Para garantir que mais pessoas possam participar, a eleição de delegados/as para a Conferência foi realizada em 5 Pré-Conferências, organizadas por região: norte, leste, sul, sudoeste e noroeste. Cada uma das Pré-Conferências foi composta por sete grupos de trabalho, que ficaram responsáveis por debater entre 2 e 4 metas do plano.

Além dos grupos de trabalho, as Pré-Conferências contaram também com uma mesa de abertura e uma plenária final, onde os pontos levantados nos grupos foram apresentados a todos/as os/as presentes.

Período de avaliação

Um ponto de discordância entre as entidades diz respeito ao período de vigência do Plano sobre o qual a Conferência deve se debruçar.

Para a Secretaria, como a 1ª Conferência deveria originalmente ter ocorrido em 2018, cabe a ela se debruçar sobre a implementação do Plano no biênio anterior, ou seja, 2016 e 2017. O ano de 2018 e o início de 2019 deveriam, assim, ser avaliados em uma 2ª Conferência, a ser realizada em 2020.

“No nosso plano estão previstas 3 conferências de avaliação. A primeira conferência definia este primeiro biênio. E essa conferência de avaliação relativa ao biênio de 2016 e 2017 não foi feita. Então o que a gente está fazendo agora é a Conferência de avaliação deste primeiro biênio 16/17. No ano que vem, 2020, é que ocorreria a Conferência relativa ao biênio 18/19”, defende Luiz.

Para o Conselho de Escolas, entretanto, uma vez que a Conferência está sendo realizada em 2019, não há sentido em deixar de abordar o ano de 2018.

“Para os técnicos da Secretaria, como a gente não fez a Conferência de Avaliação (que deveria ter ocorrido no segundo ano), a gente está fazendo esta Conferência agora. Na prática isso não vai ocorrer, porque as pessoas vão forçar para que as questões que estão agora afligindo a população estejam sendo pautadas”, relata Claudio.
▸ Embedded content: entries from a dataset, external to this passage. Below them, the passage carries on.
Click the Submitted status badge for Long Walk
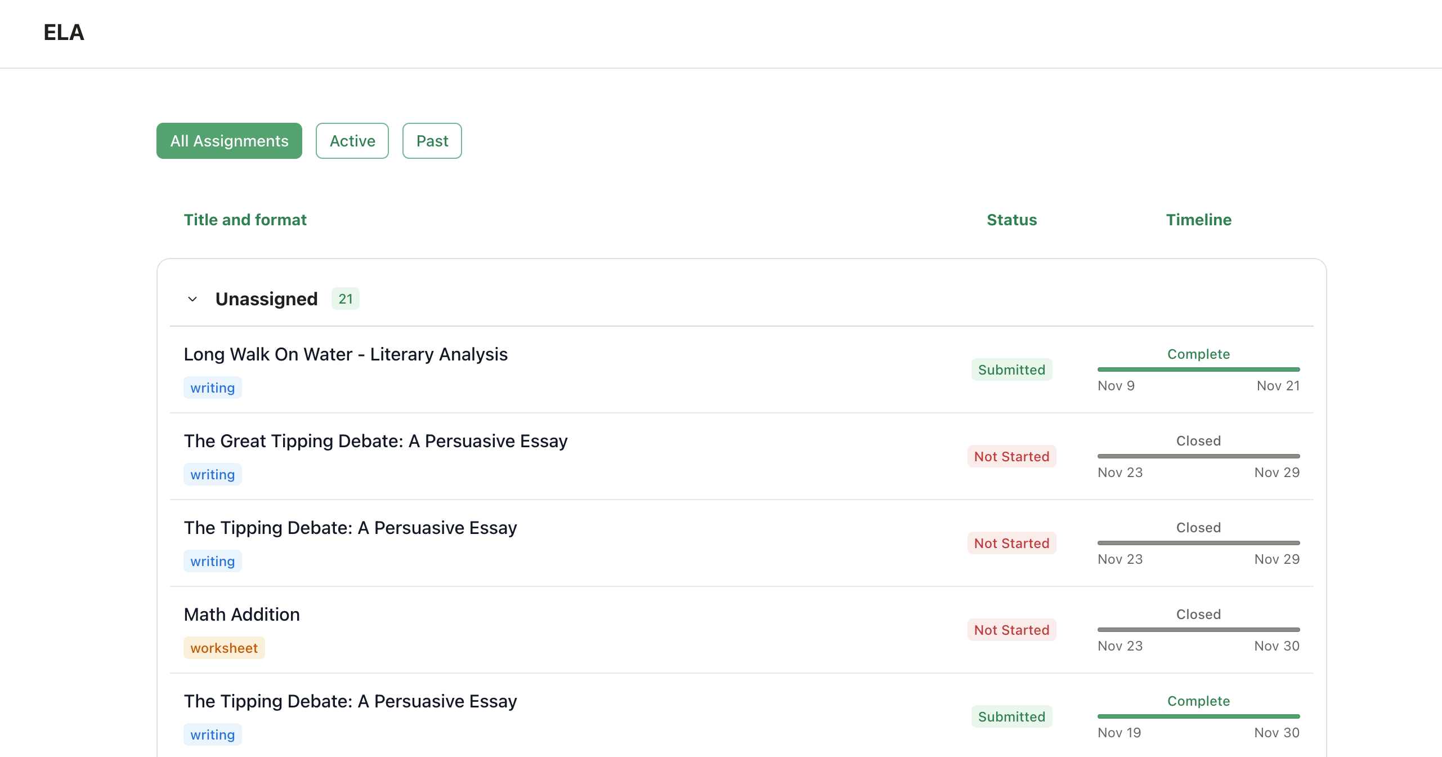The width and height of the screenshot is (1442, 757). (1011, 369)
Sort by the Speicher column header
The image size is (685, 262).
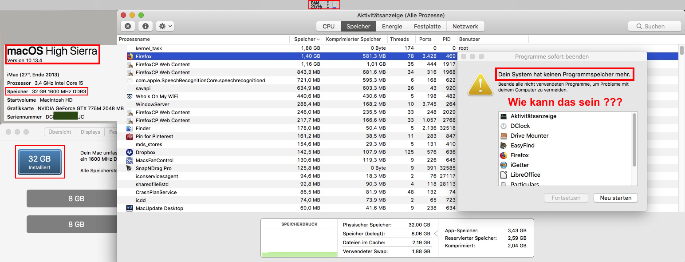(x=305, y=39)
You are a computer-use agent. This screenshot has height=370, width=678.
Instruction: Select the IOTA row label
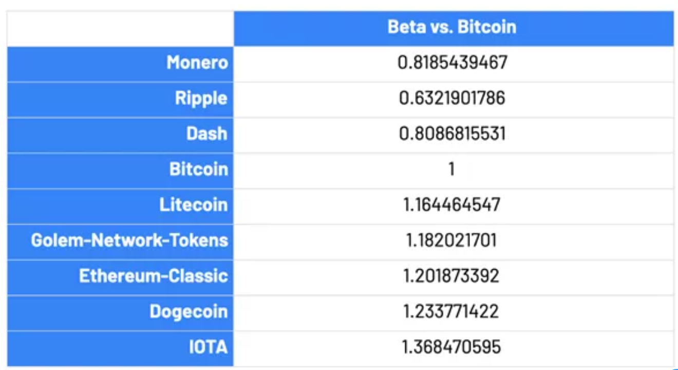click(x=207, y=347)
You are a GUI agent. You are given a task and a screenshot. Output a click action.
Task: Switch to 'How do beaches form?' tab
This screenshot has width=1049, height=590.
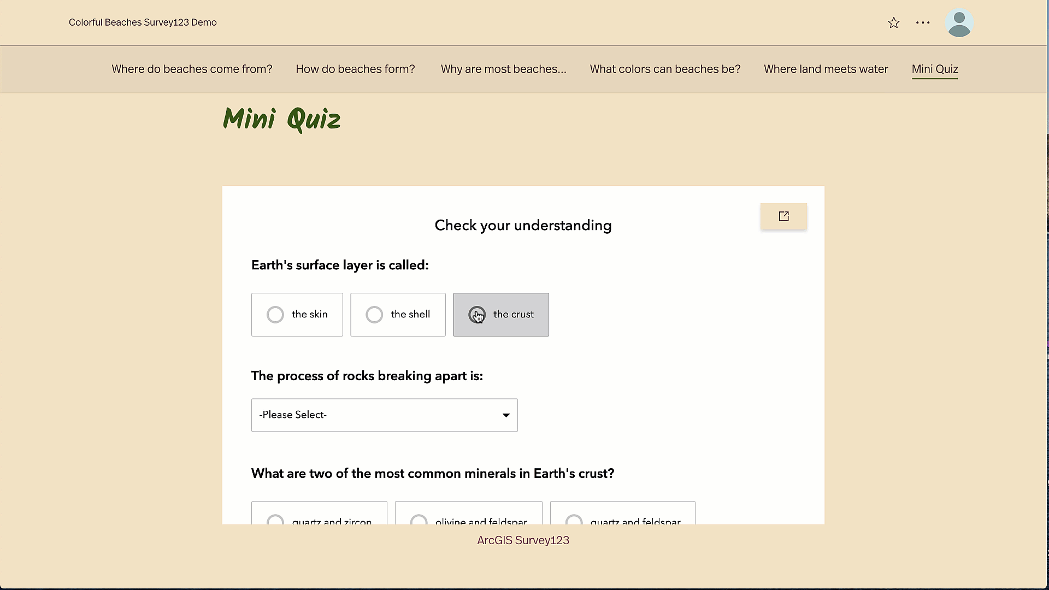point(355,69)
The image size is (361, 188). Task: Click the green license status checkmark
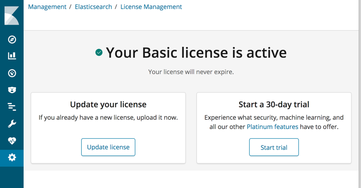click(x=99, y=53)
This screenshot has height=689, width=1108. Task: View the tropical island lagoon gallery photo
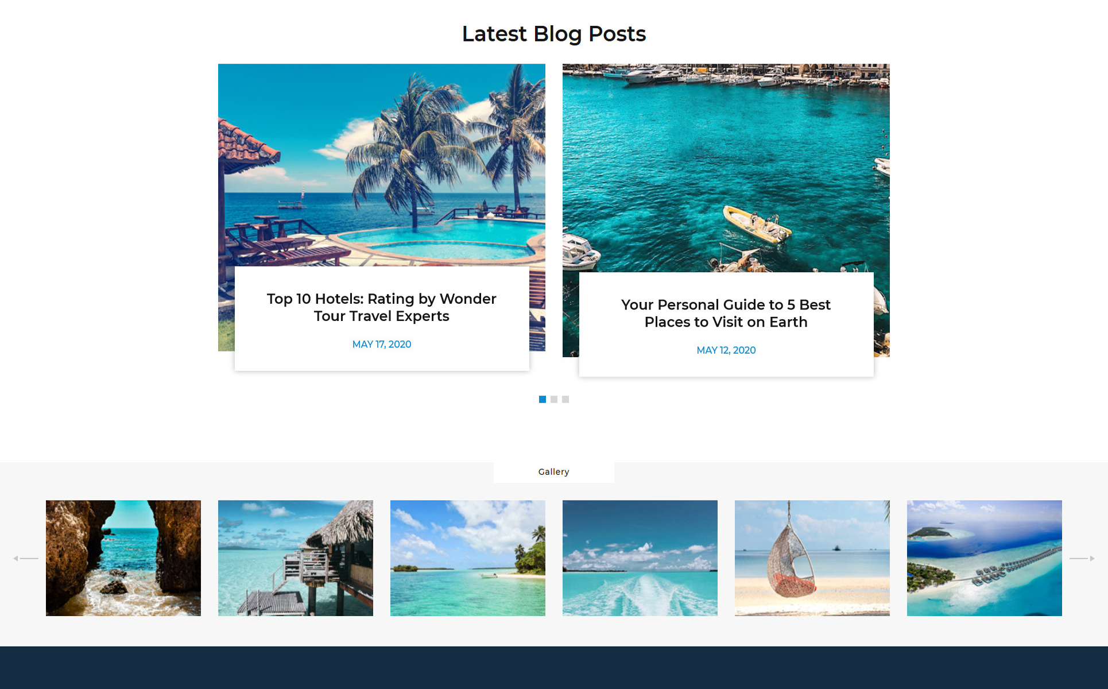tap(468, 558)
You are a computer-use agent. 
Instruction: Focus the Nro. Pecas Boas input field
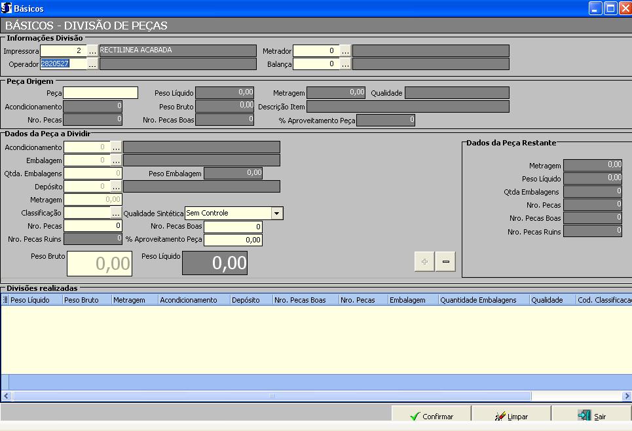(x=233, y=227)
Outro argumento para que a Conferência abranja apenas 2016 e 2017 é a ausência de dados para o período subsequente. “A gente vai avaliar só 2016 e 2017, mas eu acho que vão aparecer pontos atuais que a gente não vai deixar de discutir. Mas a gente não tem os dados para esse levantamento”, pontua Solange, presidente do Fórum.

Para Claudio, entretanto, este argumento não se justifica, uma vez que já há dados federais relativos a 2018 e dados municipais do primeiro semestre de 2019. “Alegam que os dados que o MEC oferece não estão atualizados, então nas questões mensuráveis e quantitativas não haveria base de dados para poder fazer a apreciação. O que é equivocado, porque a gente tem o Censo Escolar do ano passado disponibilizado pelo MEC, e tem dados do sistema digital Secretaria relativos ao primeiro semestre de 2019. Então é uma opção política mesmo, de tentar fazer uma Conferência despolitizada”, avalia.

Perspectivas

A despeito do dissenso sobre o período de avaliação, a importância de defender o Plano e sua implementação é unânime. “Para a gente esse Plano é uma forma de resistência. Resistência a tudo que está acontecendo com a educação. Então a gente tem que lutar por esse Plano, tanto o municipal, quanto o estadual”, convoca Solange.

“A perspectiva acho que é a gente continuar perseguindo e persistindo na ideia de que o Plano Nacional e os respectivos Planos Municipais são planos de estado, do poder público, e não de governos. Eu acredito que nós precisamos continuar unidos: parlamentares ligados ao tema, gestores, professores, estudantes. É essa união em torno desses pactos que foram firmados e precisam ser respeitados que pode permitir reverter essa situação que nós estamos vivendo. A situação não é fácil, porque o Ministro da Educação de modo deliberado e enfático tem defendido a política de cortes de recursos na área de educação, mas eu acho que nós devemos persistir, porque é um tema muito importante para o desenvolvimento do país e a gente precisa lutar para superar”, defende Gustavo.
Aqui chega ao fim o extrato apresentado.